20070422

Sport Specific Training

There has been a lot of posts here lately wanting info on sports specific programs or inquiries about specific sports (i.e. triathlon training, wrestling, kids, etc).
As a strength and condtioning professional in the field, I highly recommend against 'sport specific' training for a number of reasons...

1) 'sport specific' is a misused term in our industry and should be reserved to work on skills with in the individual sport ...NOT to describe what an athlete is doing in the weight room. Doing 'sport specific' weight training will increase the rate of injury 5 fold because of overuse injuries

2) athletes today specialize in their respective sports WAY too young 98% of the time. Kids need to develop and play multiple sports in order to be a well rounded athlete

3) I am in the business of creating better athletes. As they become better 'athletes' they will be better at wrestling, soccer, hockey, badminton, ping pong, darts (ok maybe not darts) or whatever their 'sport' is.
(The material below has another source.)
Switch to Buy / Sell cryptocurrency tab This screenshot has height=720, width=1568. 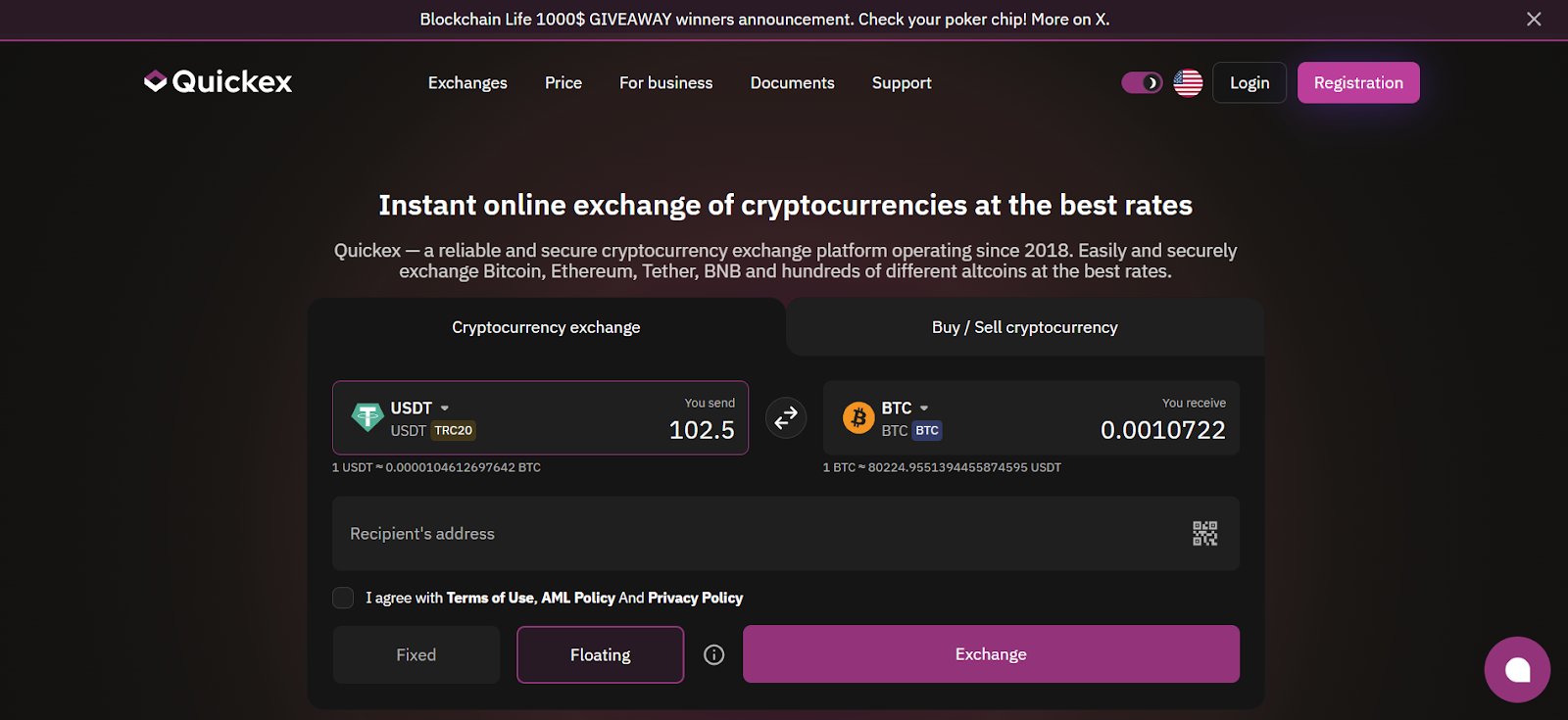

4) I focus on movement. Movement vs muscle. The body does not know muscles, it only knows movements. Also the strongest kid is not always the best athlete. The fastest kid is not always the best athlete. However the best athlete is among the strongest, fastest, quickest...and not necessarily the 'biggest' in terms of muscle mass either.

5) looking for specific training programs for sport. Start with the opposing muscle groups. Triathletes are the WORST! I have 3 IronMan competitors and they are destroyed when it comes to imbalances. Most of them have a posterior chain limitation and are constantly in a flexed position in the torso due to swimming 99.9% freestyle, biking (sitting in the handle bars leaned over) and running...just one example.

6) most don't understand the basics (I'm talking kettlebell training here) and they are already looking for the holy grail. The basics will do most athletes best because emphasis on the posterior chain (swings / snatches) weight in front where most sports are played (front squats) flexibility (windmills and TGUs) overhead pressing (military press) which they rarely get in traditional weight training.

OK, rant over. This should induce some good food for thought.